(Collected data entries)
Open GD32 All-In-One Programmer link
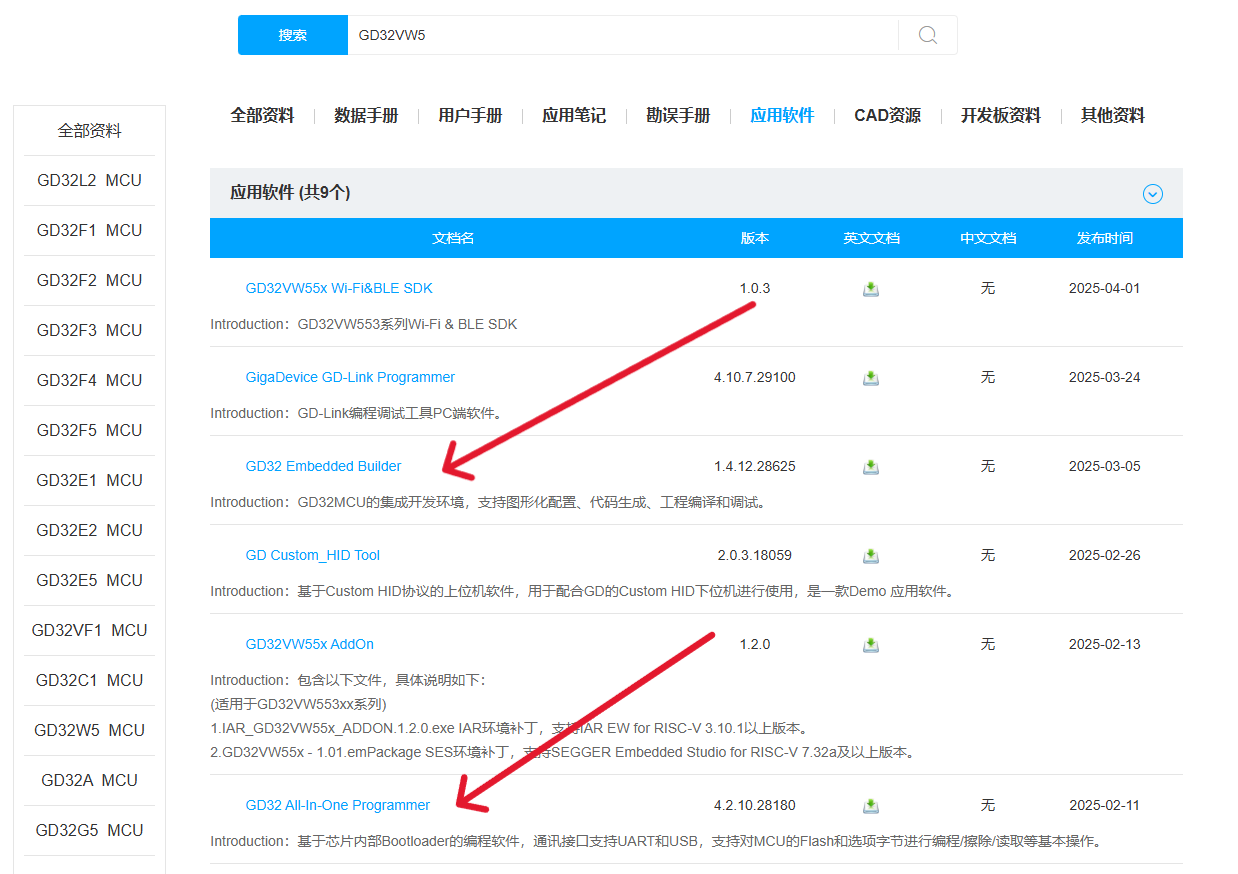Viewport: 1238px width, 874px height. coord(337,806)
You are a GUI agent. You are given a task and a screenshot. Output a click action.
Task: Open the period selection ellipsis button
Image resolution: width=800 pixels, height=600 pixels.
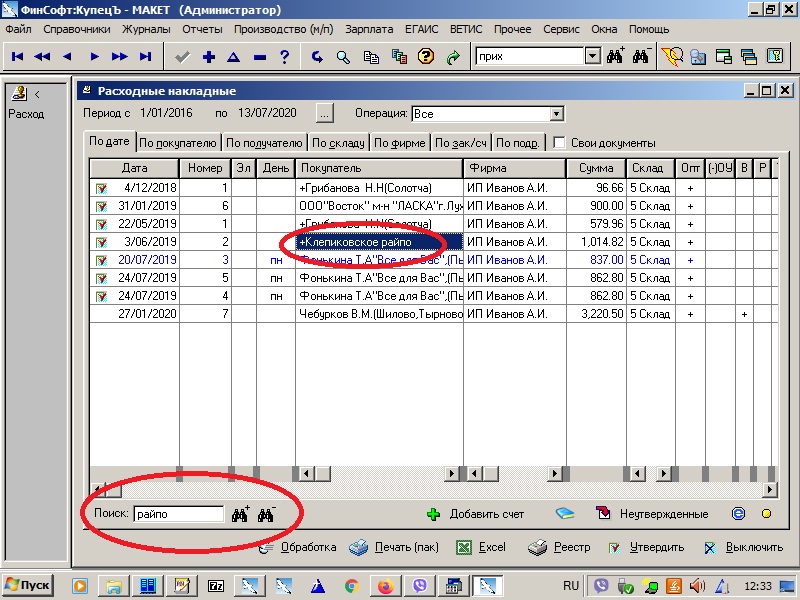coord(324,113)
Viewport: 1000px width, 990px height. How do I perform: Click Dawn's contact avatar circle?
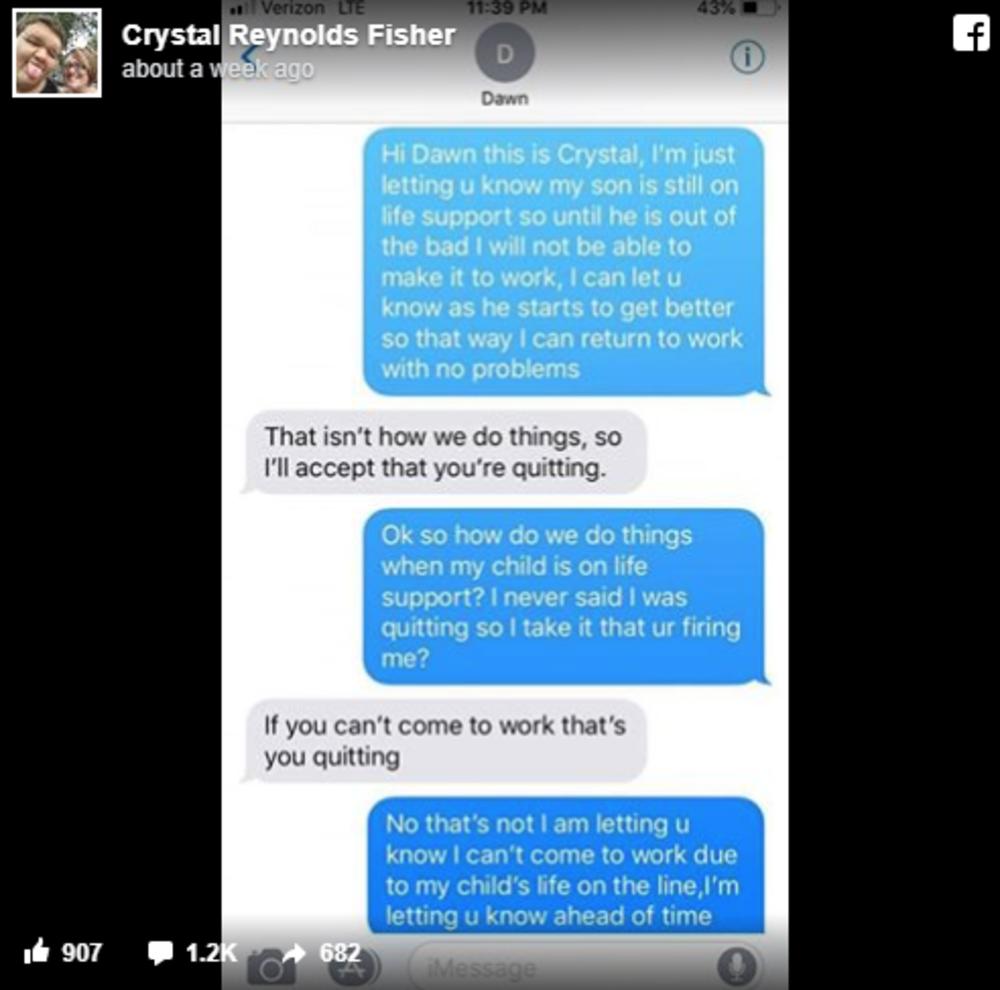click(504, 54)
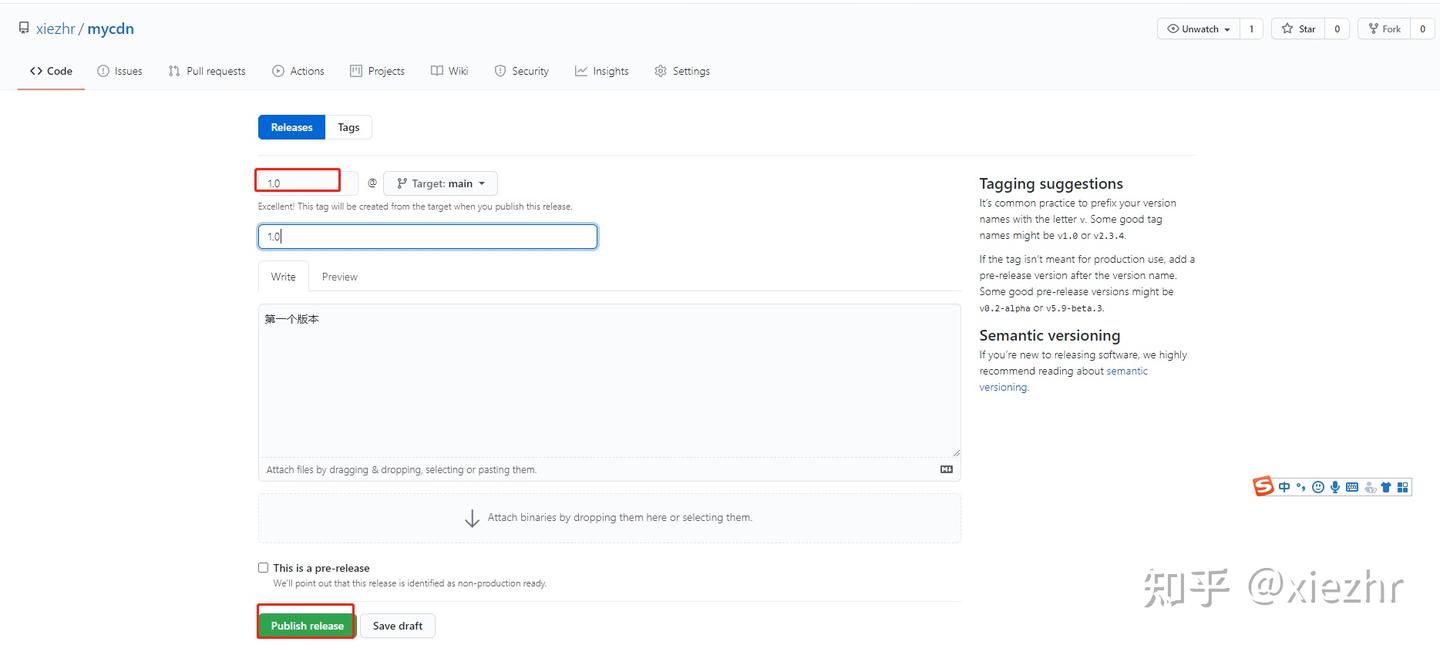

#### Exercise brief
Could you copy exactly, and with no pictures, the lines above from the one containing "You are a GUI" through the last line, both included?

#### Answer space
You are a GUI agent. You are given a task and a screenshot. Output a click action.
Task: Open the period selection ellipsis button
Image resolution: width=800 pixels, height=600 pixels.
coord(324,113)
Viewport: 1000px width, 990px height. How do I perform: Click Dawn's contact avatar circle?
click(504, 54)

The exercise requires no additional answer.